Text provided:
[START]
Princess Catherine Radziwiłł (; 30 March 1858 – 12 May 1941) was a Polish-Russian aristocrat. Born in Russia into the Polish-Lithuanian House of Rzewuski, her maternal family was the Russian Dashkov-Vorontsov family. In 1873 she married the Polish-Lithuanian Prince Wilhelm Radziwiłł.

She was a prominent figure  at the Imperial courts in Germany and Russia, but became involved in a series of scandals. She combined her love for the luxury of the courts, social life, gossip and intrigue with her literary talent and she wrote two dozen books on European royalty and the Russian court, including Behind the Veil at the Russian Court (1914) and her autobiography It Really Happened (1932).

Family and early life 
Princess Catherine Radziwiłł was born in St. Petersburg as Ekaterina Adamovna Rzewuska, a member of the House of Rzewuski, a Polish family of warriors, statesmen, adventurers and eccentrics. She was the only child of the Russian General Adam Adamowicz Rzewuski (1801—1888), who took part in the Crimean War, and his second wife, Anna Dmitrievna Dashkova (1831-1858), a daughter of the writer Dmitry Dashkov, Tsar Nicholas I's minister of justice. Catherine's mother belonged to some of Russia's most notable families: Dashkov, Stroganov, Pashkov and Vasilchikov. She died while giving birth to her. Catherine's father married for a third time and provided her with three half-brothers, including Stanislaw Rzewuski, who became a novelist and literary critic. The Rzewuski was a family of notable writers, including Catherine's great-great-grandfather, Wacław Rzewuski; her uncle, Henryk; and her aunts,
Ewelina, wife of Honoré de Balzac, and Karolina, who kept a literary salon in Paris.

Catherine was educated under the supervision of her stern father in his large estates in central Ukraine. Although the Rzewuski family originated in the Polish–Lithuanian Commonwealth, Catherine had no attachment to Poland and considered herself Russian.

On 26 October 1873, at age 15, she married Prince Wilhelm Radziwiłł (1845–1911), son of Prince Wilhelm Radziwill (1797-1870) and Countess Mathilde von Clary und Aldringen (1806-1896), who was a Polish officer in the Prussian army. The couple moved to Berlin to live with his family. She had seven children, four sons and three daughters. Two of her sons died in early childhood, but the other five children (Louise, Wanda, Gabriela, Nicholas and Casimir) reached adulthood. Little is known about Radziwiłł's marriage except what she wrote in her memoirs: Her husband treated her kindly, but she felt bored and frustrated. The couple became prominent at the court in Berlin.
[END]
Material provided:
[START]
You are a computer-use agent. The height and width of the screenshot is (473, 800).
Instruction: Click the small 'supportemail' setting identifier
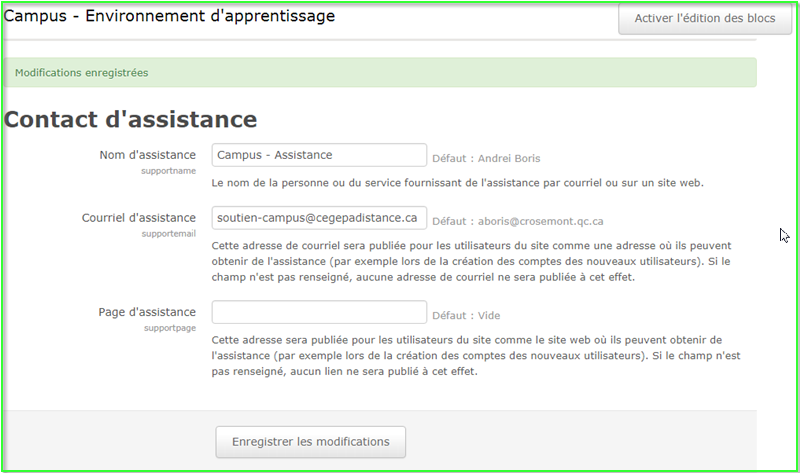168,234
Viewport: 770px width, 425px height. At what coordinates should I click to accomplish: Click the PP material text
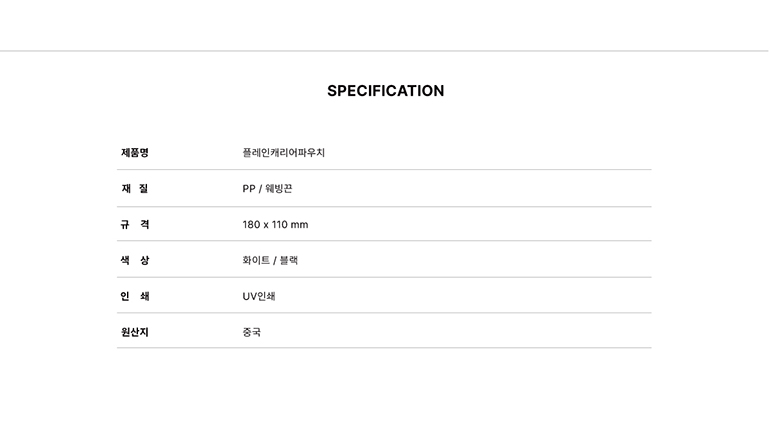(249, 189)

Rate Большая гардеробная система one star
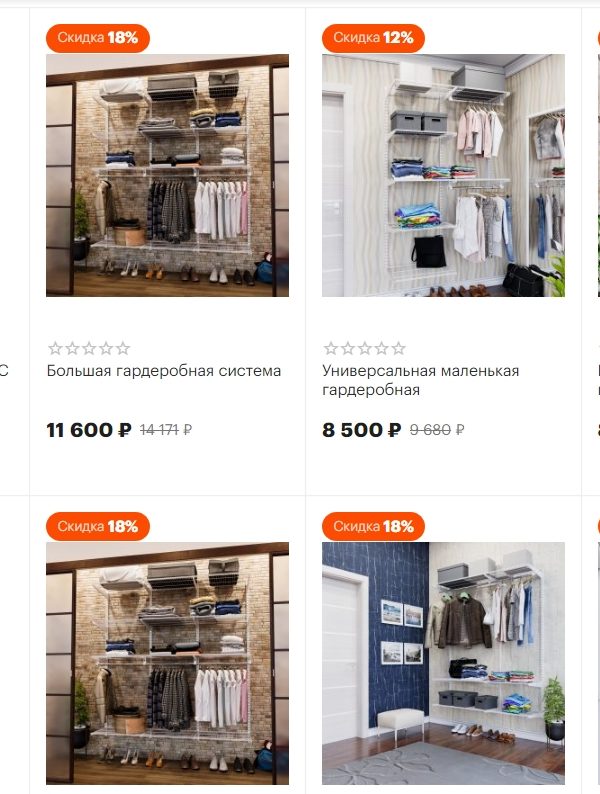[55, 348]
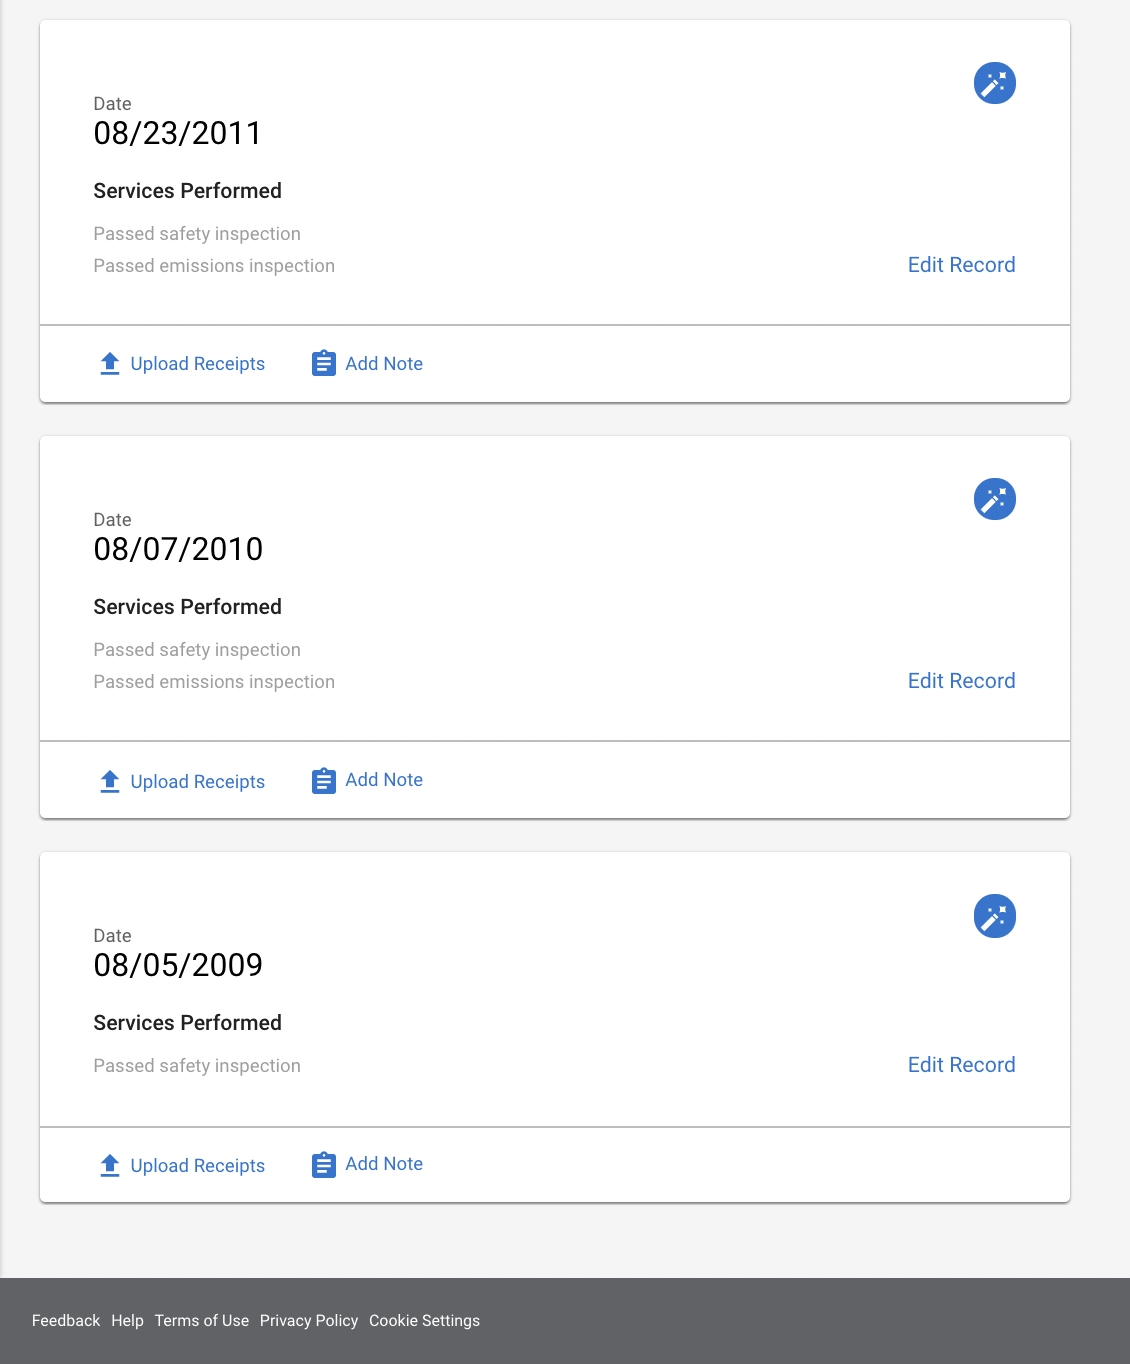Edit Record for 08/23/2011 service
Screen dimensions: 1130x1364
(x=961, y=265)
[END]
What is asked:
1. According to the biographical text on Princess Catherine Radziwiłł, why did she and Prince Wilhelm Radziwiłł move to Berlin after their 1873 marriage? Answer in one to three sentences.
2. In the biographical text on Princess Catherine Radziwiłł, what is the title of her autobiography, and in what year did it appear?
3. Write out the passage from the biographical text on Princess Catherine Radziwiłł, from "Princess Catherine Radziwiłł (;" to "Prince Wilhelm Radziwiłł.".

Worked solutions:
1. They moved to Berlin so they could live with his family.

2. It Really Happened, from 1932.

3.
Princess Catherine Radziwiłł (; 30 March 1858 – 12 May 1941) was a Polish-Russian aristocrat. Born in Russia into the Polish-Lithuanian House of Rzewuski, her maternal family was the Russian Dashkov-Vorontsov family. In 1873 she married the Polish-Lithuanian Prince Wilhelm Radziwiłł.